Exercise objective -> Convert the stretch of entries from the line containing "Click the save icon in the top bar" through the line containing "click(988, 35)", both included, into a JSON list of strings with one string per line. Leave out blank lines and the pictures.

## start Data in this exercise

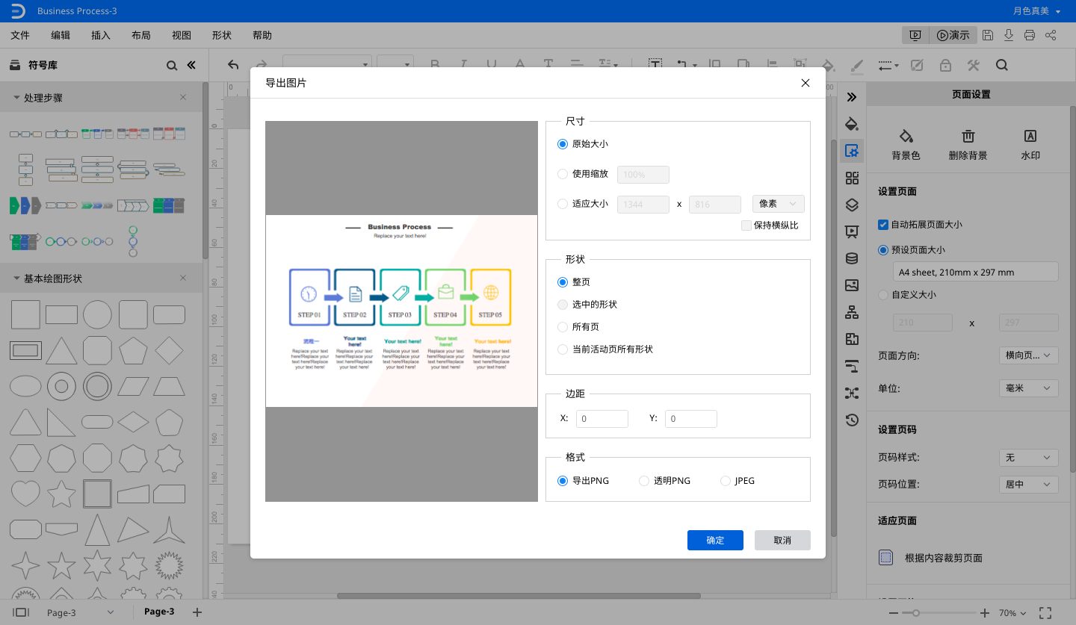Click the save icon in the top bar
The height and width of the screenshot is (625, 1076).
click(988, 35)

## end Data in this exercise
## start Data in this exercise

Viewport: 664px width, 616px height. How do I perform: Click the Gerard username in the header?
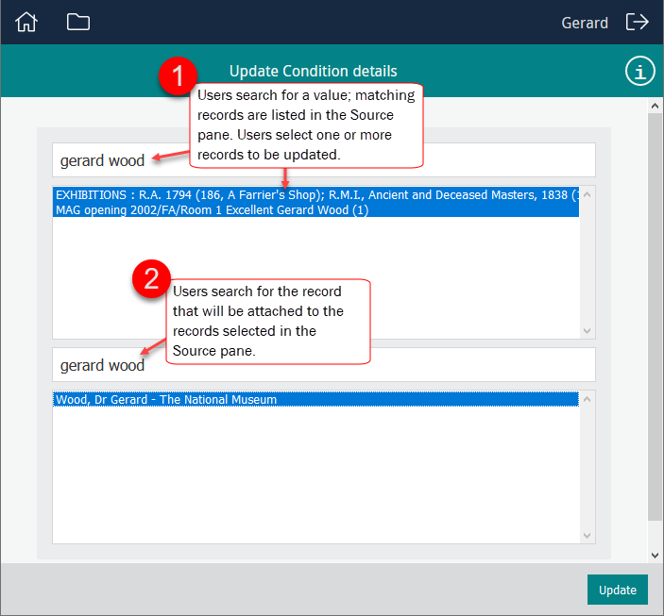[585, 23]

## end Data in this exercise

Written solution ->
[
  "Click the save icon in the top bar",
  "The height and width of the screenshot is (625, 1076).",
  "click(988, 35)"
]